Спускаясь по социальной лестнице, мы наблюдаем снижение экономической безопасности и уменьшение независимости. Однако мечта мелкой буржуазии состояла, в сущности, не в абстрактном вычислении безопасного дохода, а в глубоком желании полностью участвовать в делах своей маленькой общины. Обладать имуществом значило иметь возможность праздновать свадьбы, похороны и, как, например, в одной малайской деревне, праздник окончания поста Рамадан, что позволяло людям показать свою социальную значимость и подчеркнуть свой статус. «Середняки», имевшие достаточно ресурсов для отправления этих ритуалов, были не только самыми влиятельными людьми в деревне, но и примерами для подражания. Если человек сильно недотягивал до этого стандарта, то он переходил в другой, низший разряд.

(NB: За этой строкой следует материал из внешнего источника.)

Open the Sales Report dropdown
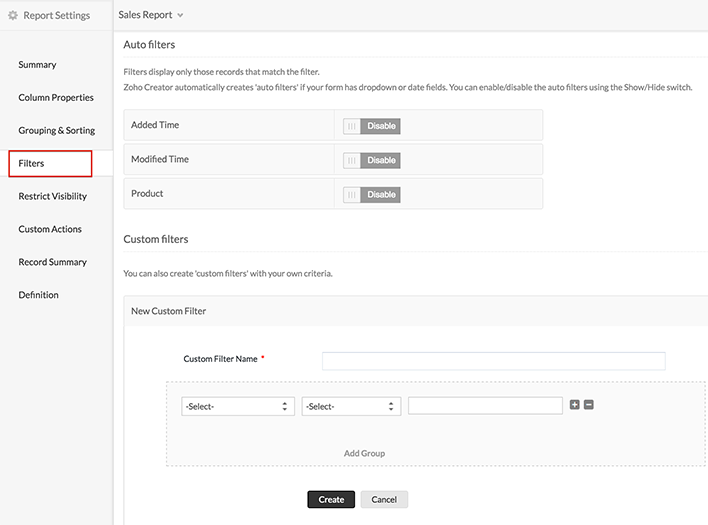This screenshot has height=525, width=708. (151, 15)
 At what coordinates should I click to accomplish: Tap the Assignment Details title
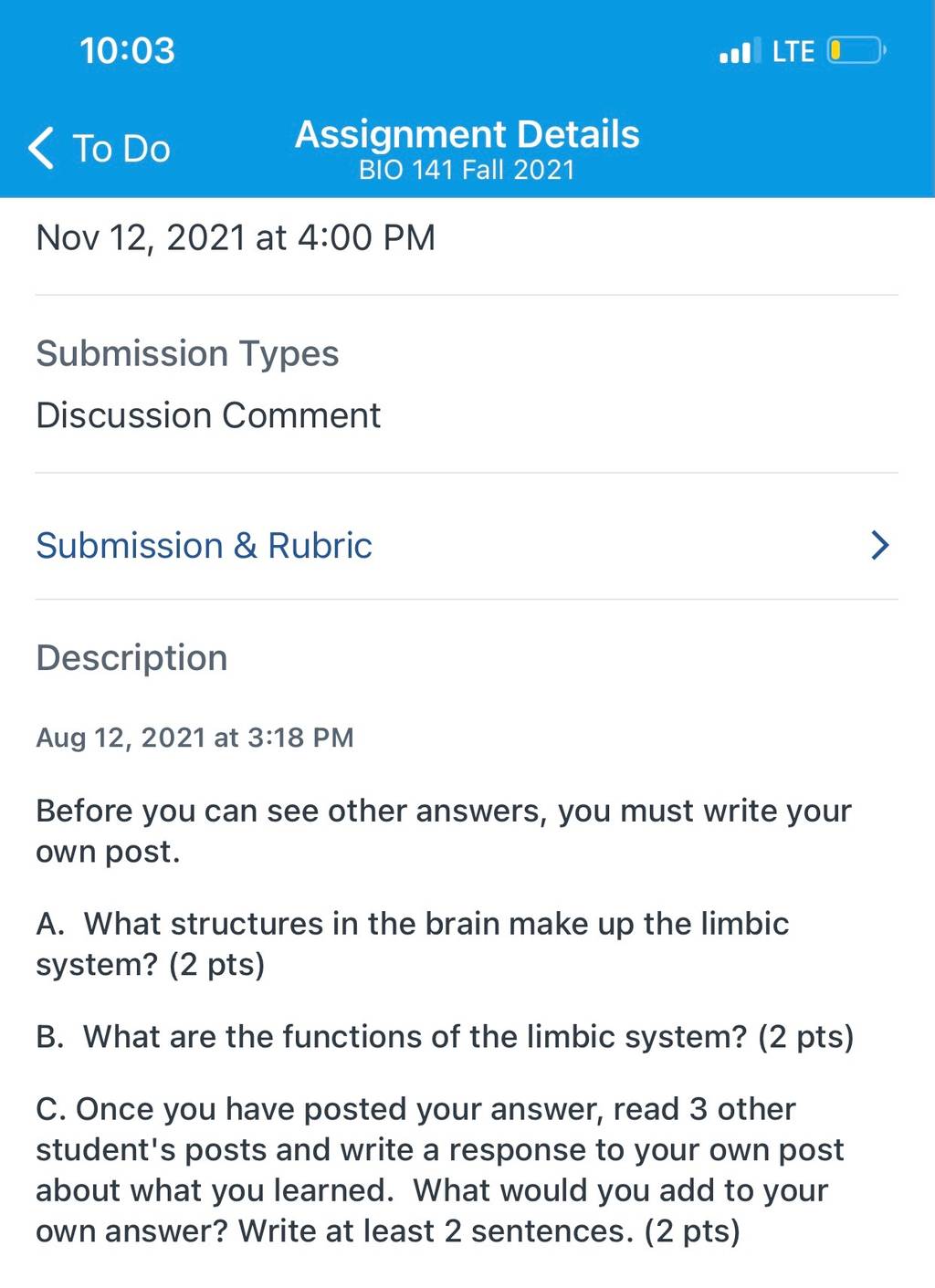467,134
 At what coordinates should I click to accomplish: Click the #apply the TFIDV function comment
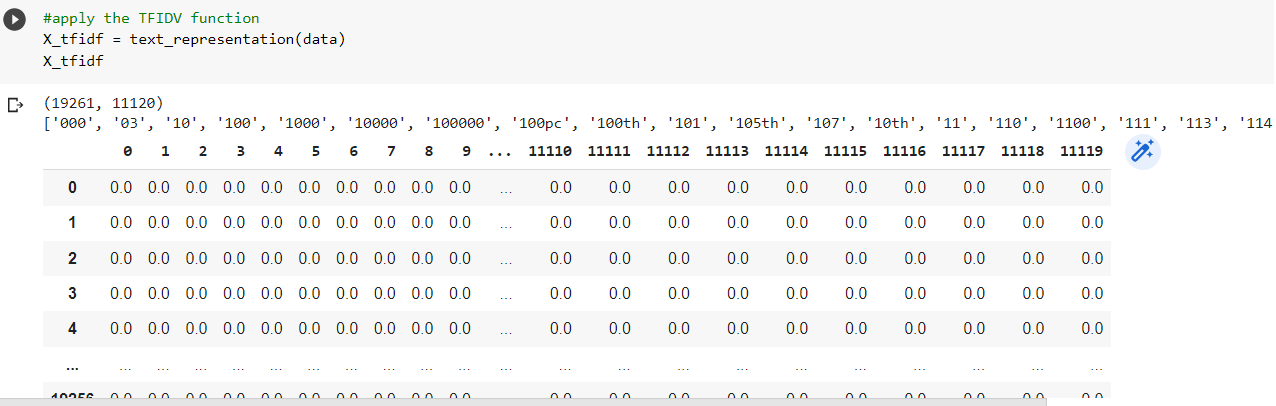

Разбитые мечты мелкой буржуазии по традиции зажигают революцию. «Землю крестьянам» — этот лозунг в той или иной форме всегда повторялся во время аграрных революций. Крестьянскую революцию 1917 года в России подстегнули солдаты, побежденные на австрийском фронте и немедленно поспешившие домой, чтобы участвовать в переделе и захватах земли. Для многих т. наз. «голых палок» (непривязанных, «лишних») — безземельных наёмных работников —перед революцией 1949 года в Китае Народно-освободительная армия давала драгоценный шанс завоевать свой собственный земельный надел, жениться и достичь, наконец, желанной возможности полноценно участвовать в жизни общества, включая и право на достойные похороны. Ключом (или приманкой?) к активному участию крестьян практически во всех революциях XX века были обещания, что они получат землю, а значит, и социальный статус, и независимость. Когда же за земельной реформой следовала коллективизация, большинство крестьян воспринимали её как предательство их надежд, и поэтому сопротивлялись ей.

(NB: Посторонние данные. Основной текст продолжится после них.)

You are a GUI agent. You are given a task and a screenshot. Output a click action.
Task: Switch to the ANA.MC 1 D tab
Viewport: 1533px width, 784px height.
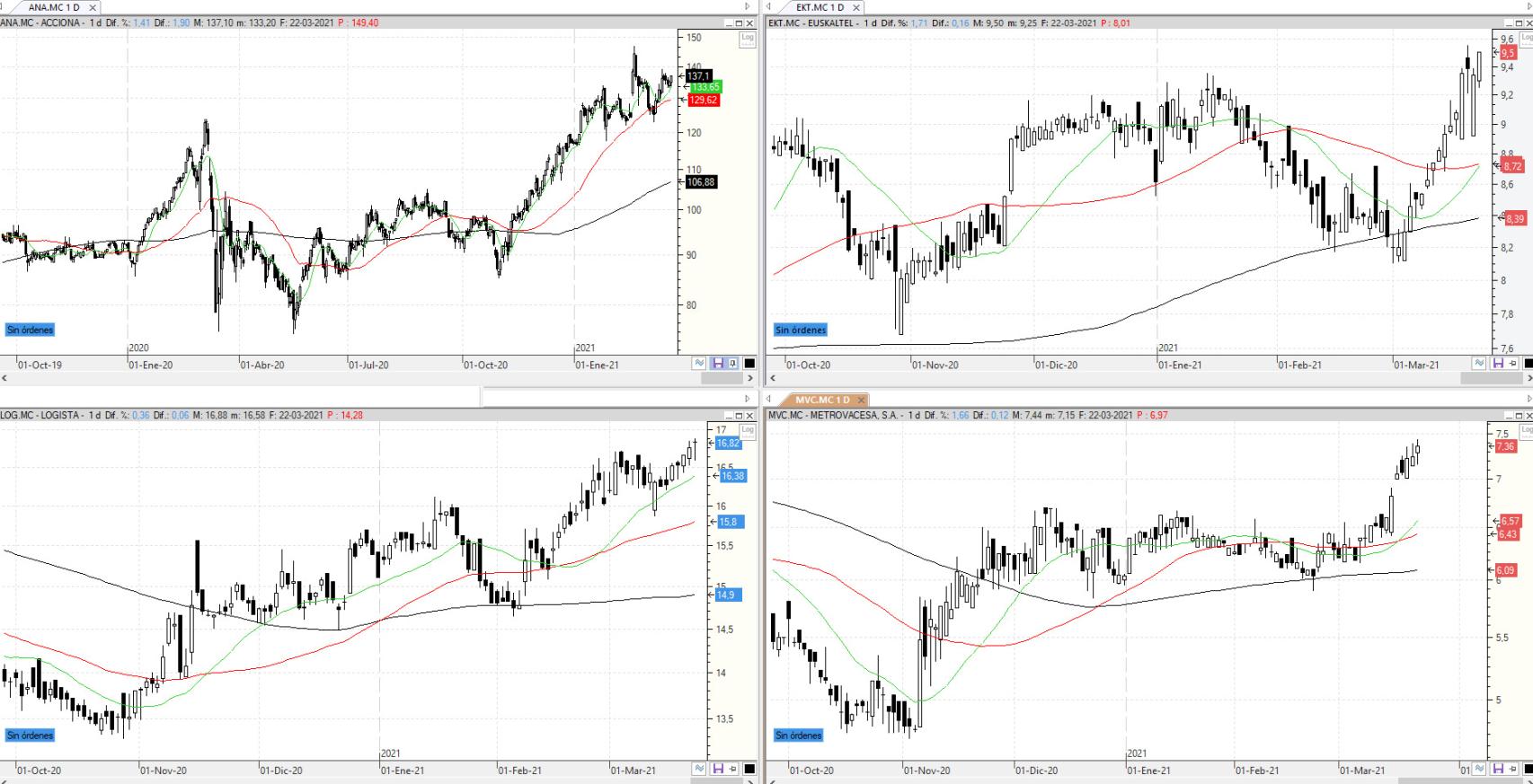[x=54, y=7]
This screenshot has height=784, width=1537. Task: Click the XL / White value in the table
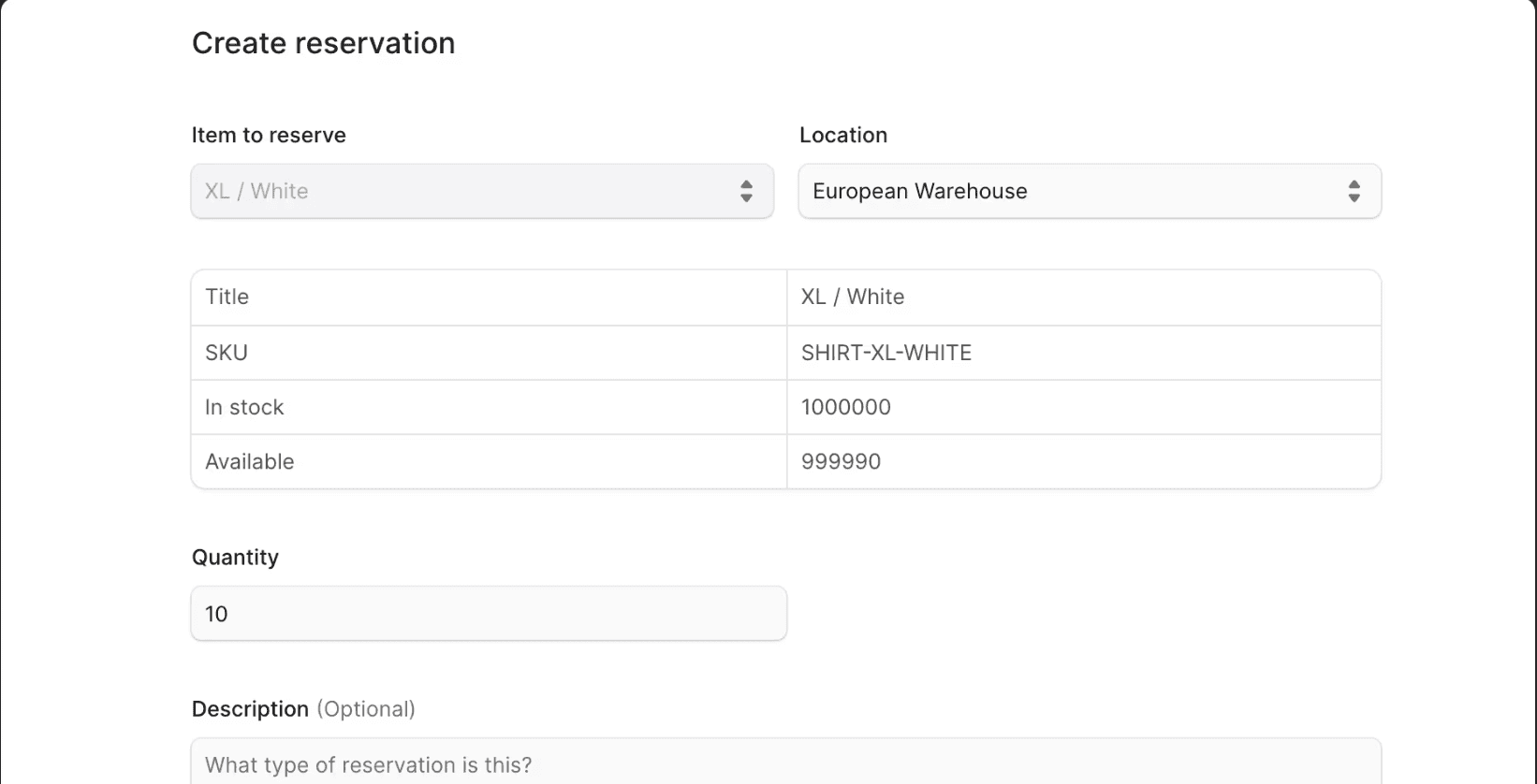click(x=852, y=297)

Мечтаниями мелкой буржуазии тешится и промышленный пролетариат. Поразительный пример этого — воинственные шахтеры и сталевары Рурского бассейна, самые что ни на есть «красные» рабочие, на которых Ленин возлагал большие революционные надежды в 1919 году [24]. Когда их спрашивали, чего они хотят, выяснялось, что их чаяния удивительно просты. Как и ожидалось, они хотели повышения зарплаты, сокращения рабочего дня и увеличения продолжительности перерывов. Однако помимо того, что марксисты уничижительно называют «профсоюзным самосознанием», они жаждали уважения со стороны начальства (чтобы их называли господами) и мечтали о собственном доме с садом. Вряд ли стоит удивляться тому, что недавно переехавшие из сел в город пролетарии мечтают все еще по-деревенски, но их требования уважения и независимости трудно согласуются как со стереотипом «экономически озабоченного» рабочего класса, которому нужен только длинный рубль, так и со архетипом революционного пролетариата.